Gut ist es auch, mit anderen gemeinsam unterwegs zu sein, zu merken, dass auch sie die gleichen Schwierigkeiten in der Beziehung haben, dass gleiche kontroverse Themen auf der Tagesordnung stehen. Das relativiert die eigenen Schwierigkeiten und entlastet.

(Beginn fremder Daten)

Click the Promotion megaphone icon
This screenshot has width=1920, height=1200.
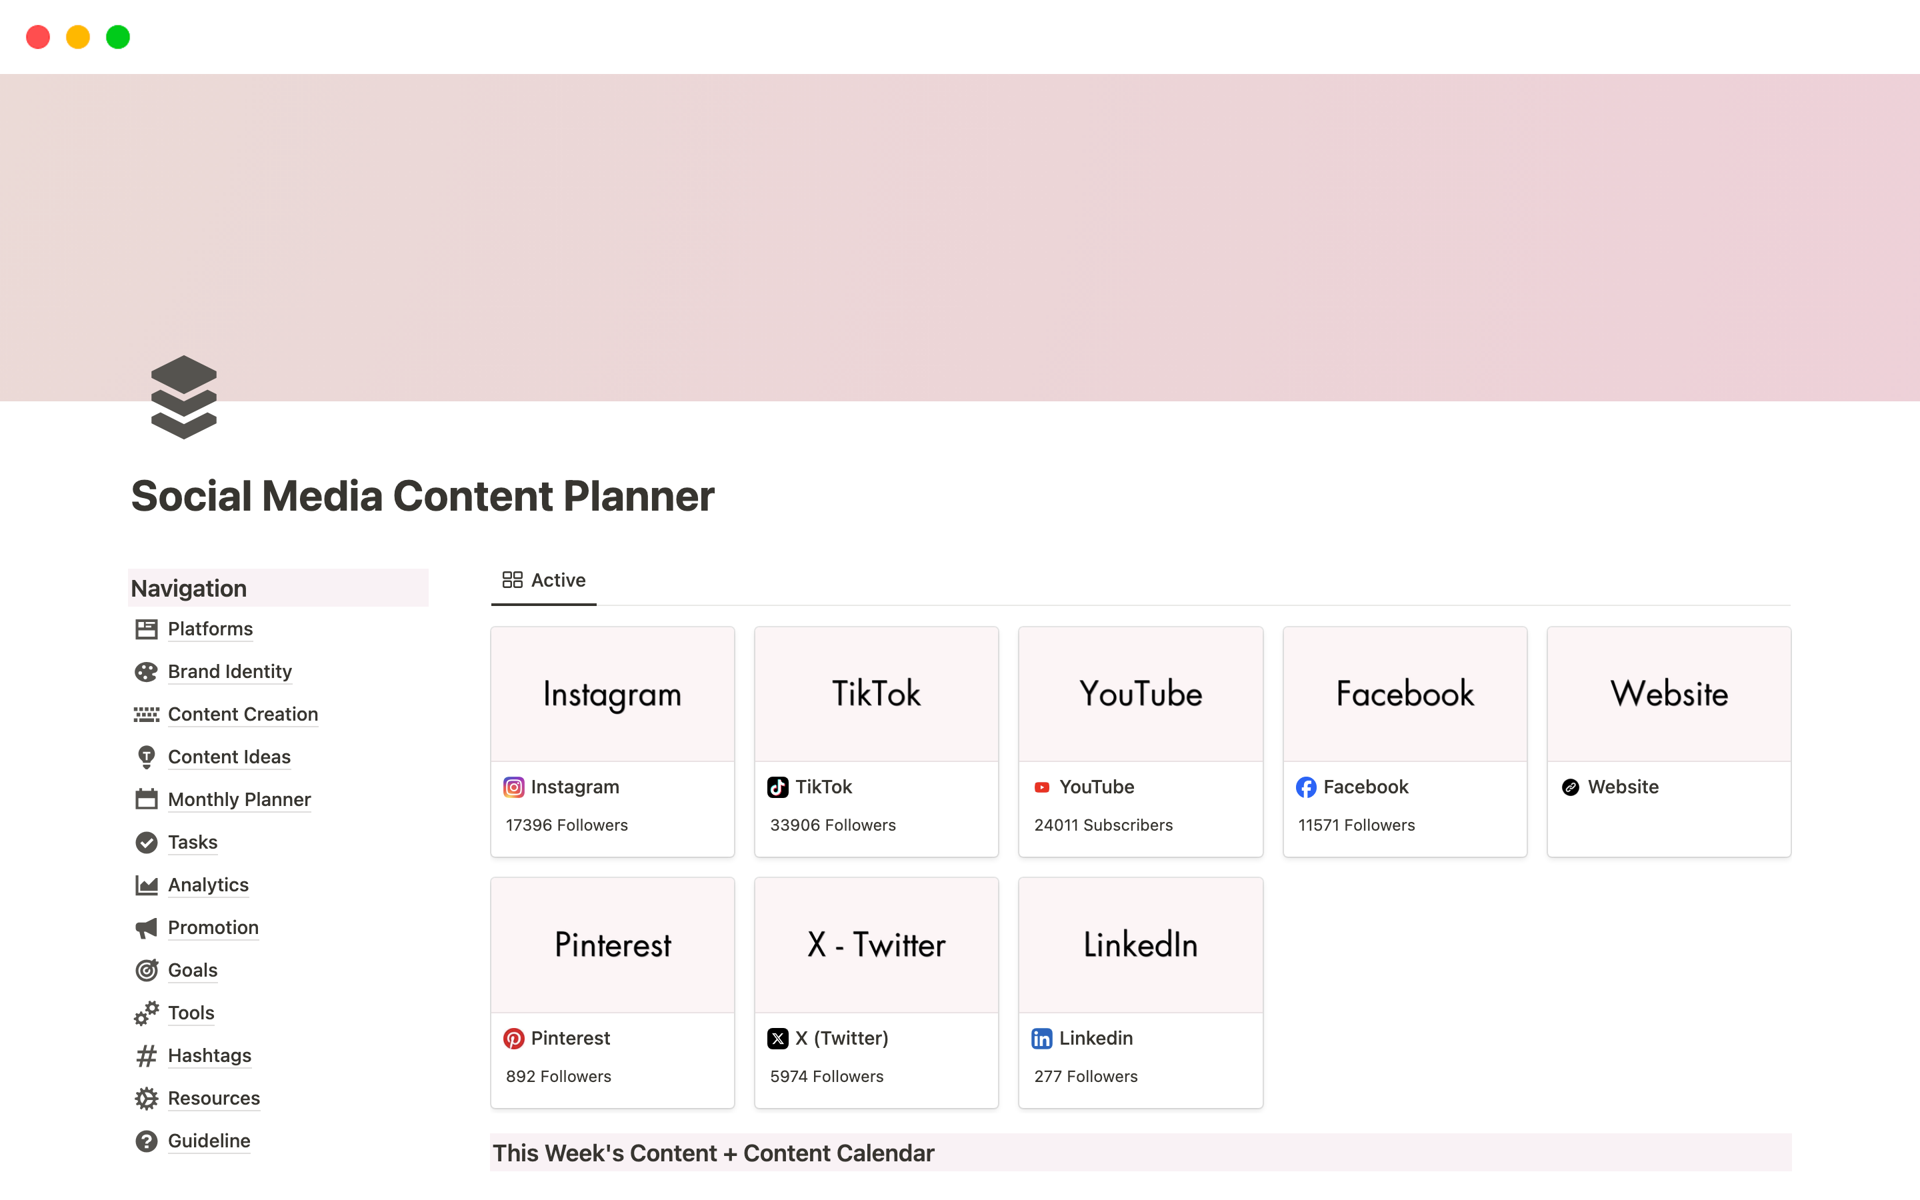[146, 928]
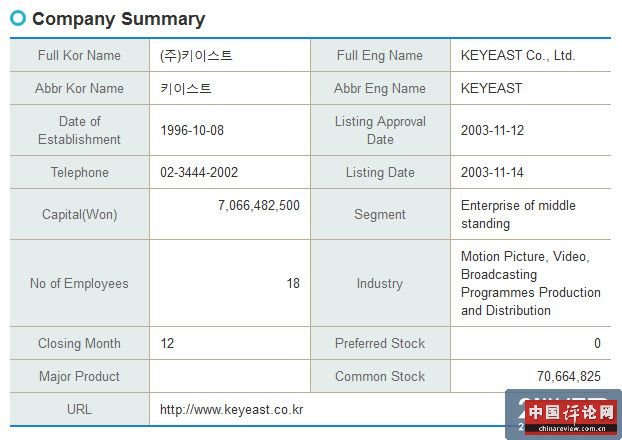Image resolution: width=622 pixels, height=440 pixels.
Task: Open the http://www.keyeast.co.kr URL
Action: click(231, 409)
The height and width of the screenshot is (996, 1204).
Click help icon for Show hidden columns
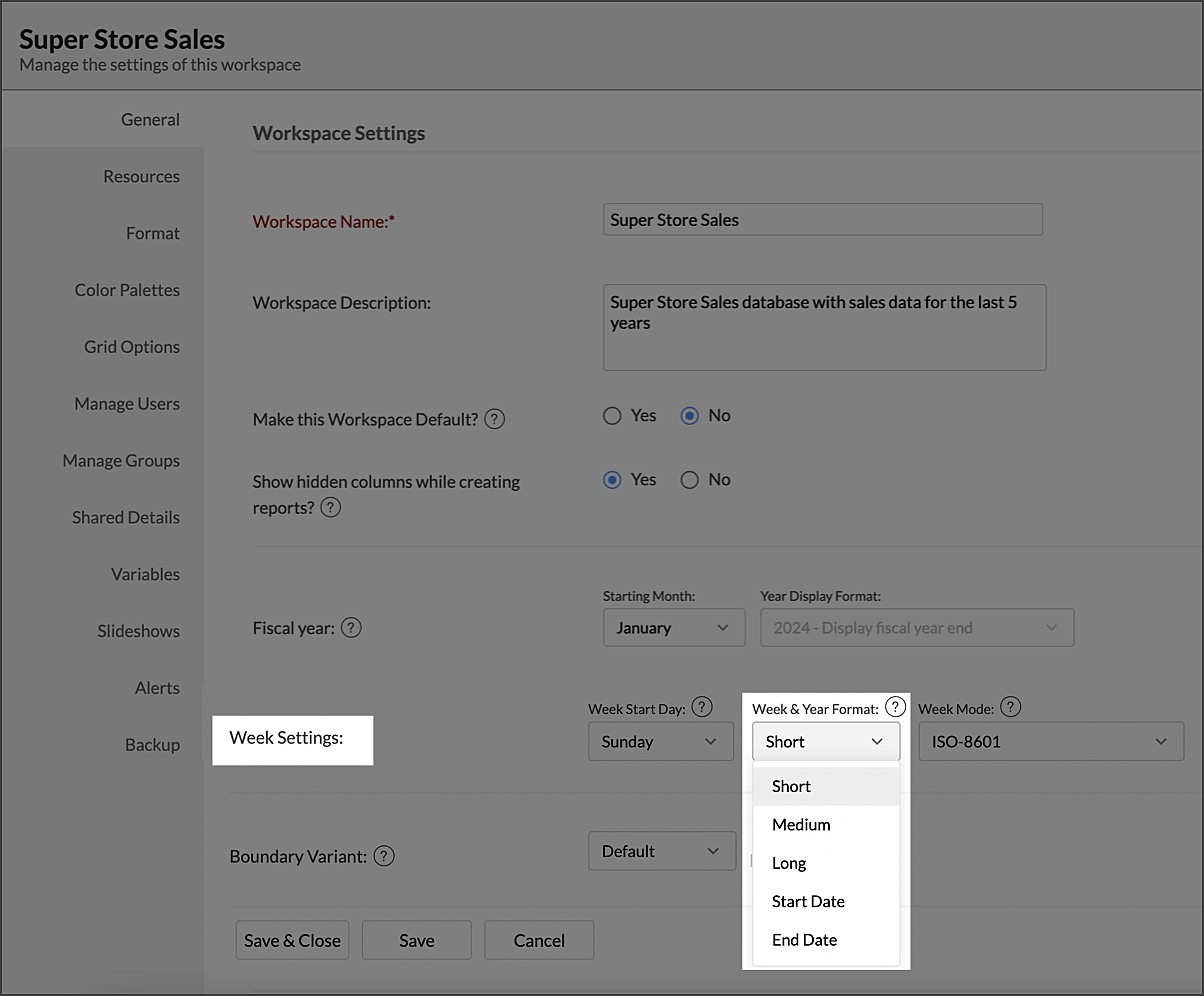331,508
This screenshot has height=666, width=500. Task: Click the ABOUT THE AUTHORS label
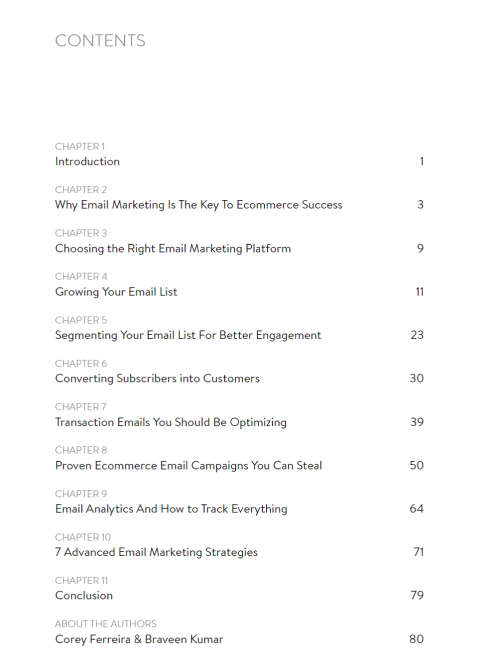tap(106, 624)
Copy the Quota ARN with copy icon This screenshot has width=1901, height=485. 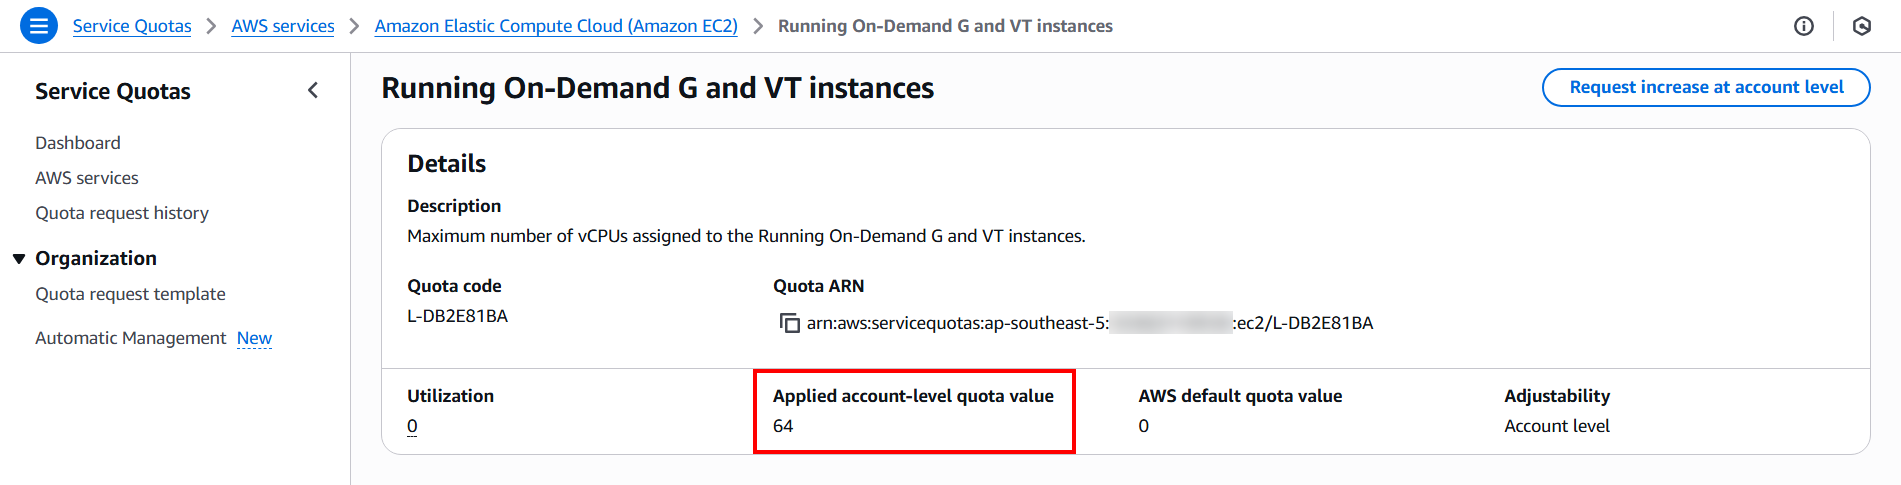pyautogui.click(x=790, y=323)
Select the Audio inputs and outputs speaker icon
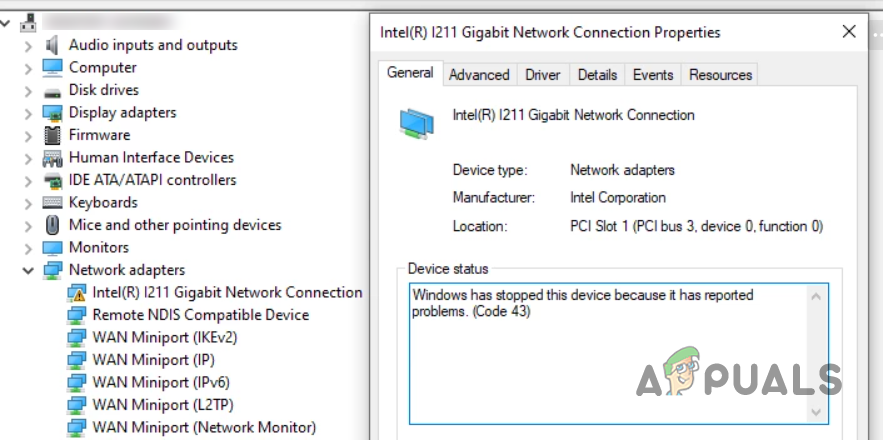883x440 pixels. pyautogui.click(x=52, y=45)
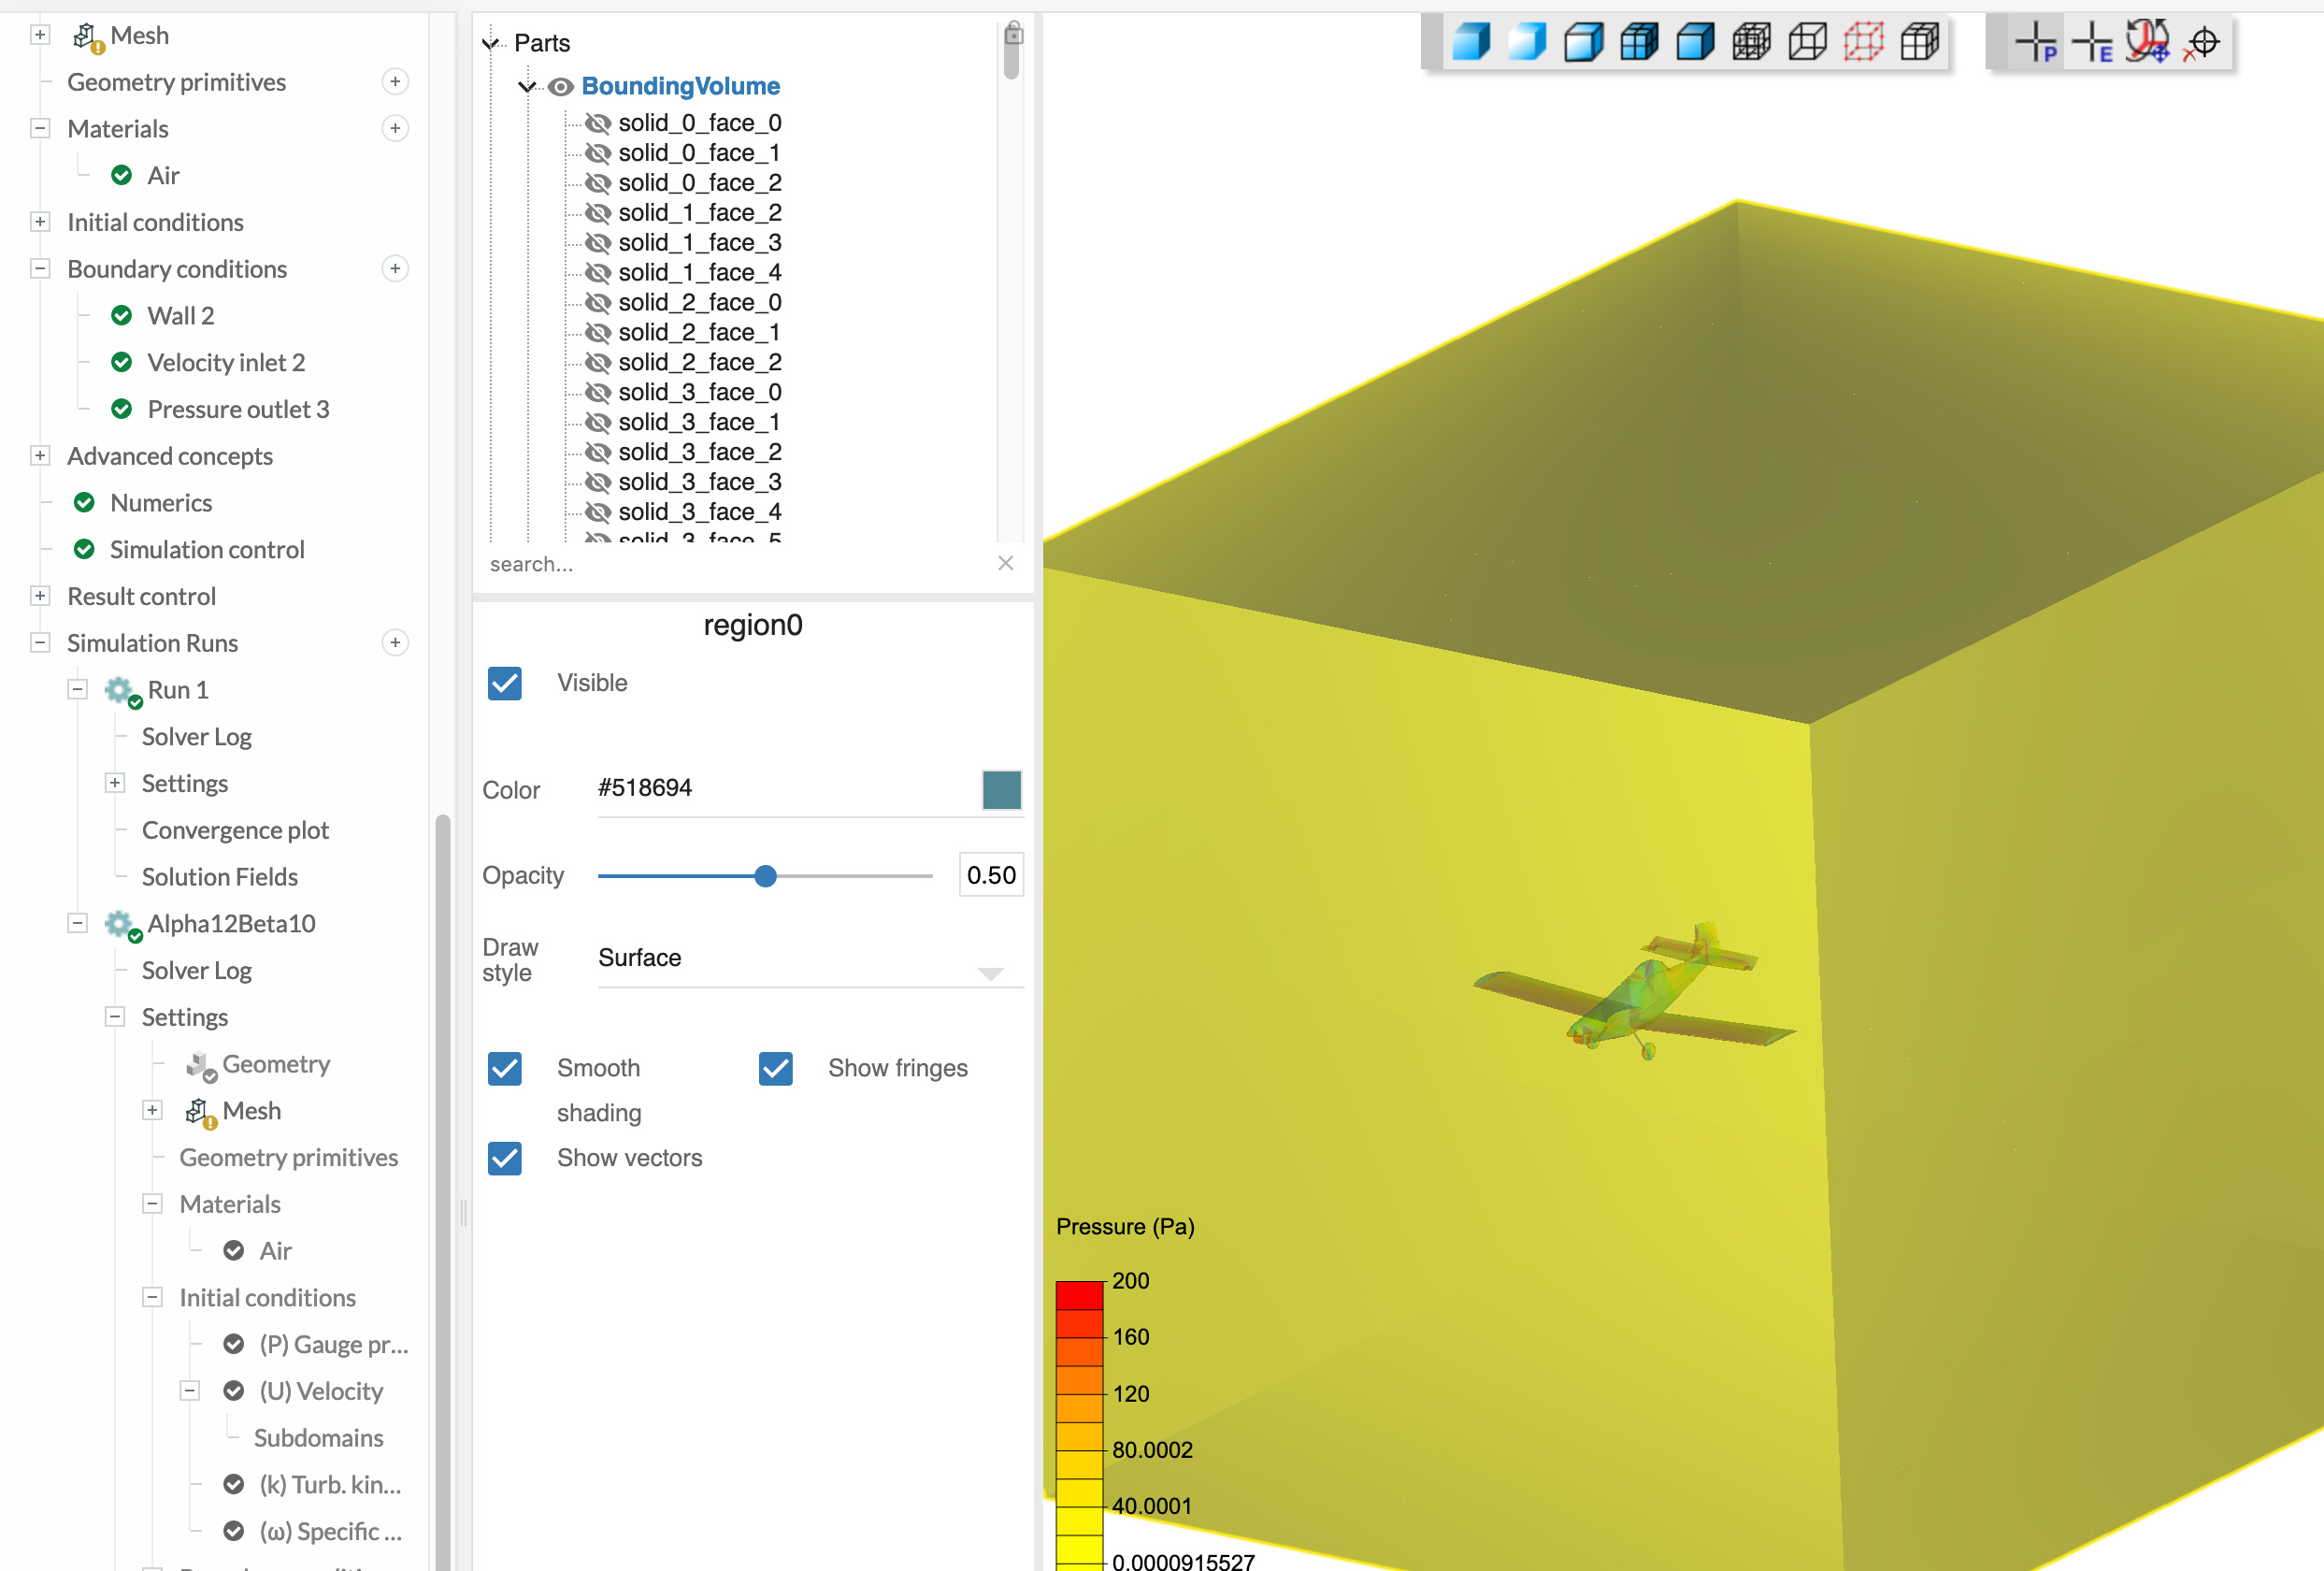This screenshot has width=2324, height=1571.
Task: Open the Convergence plot under Run 1
Action: click(x=235, y=830)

Wenn Paare, die wir sehr schätzen, auch von ihren Problemen miteinander erzählen, wie sie damit umgehen und sie meistern, dann ist das hilfreich für uns. Auch das ist Kirche, weil Erzählgemeinschaft.
Gut ist es auch gerade in Krisen, diesem dritten im Bunde, vor dessen Angesicht wir uns die Ehe versprochen haben, Raum zu geben; mit Ihm, mit Gott ins gemeinsame Gespräch zu kommen und zu beten. Bei mir ist es dann auch schon mal das Stoßgebet: „Wenn du, Gott, schon willst, dass unsere Beziehung deine Liebe zu den Menschen sichtbar macht, dann hilf uns bitte auch dabei!“ Und seit 34 Jahren darf ich immer wieder die Erfahrung machen, dass Er das dann auch tut.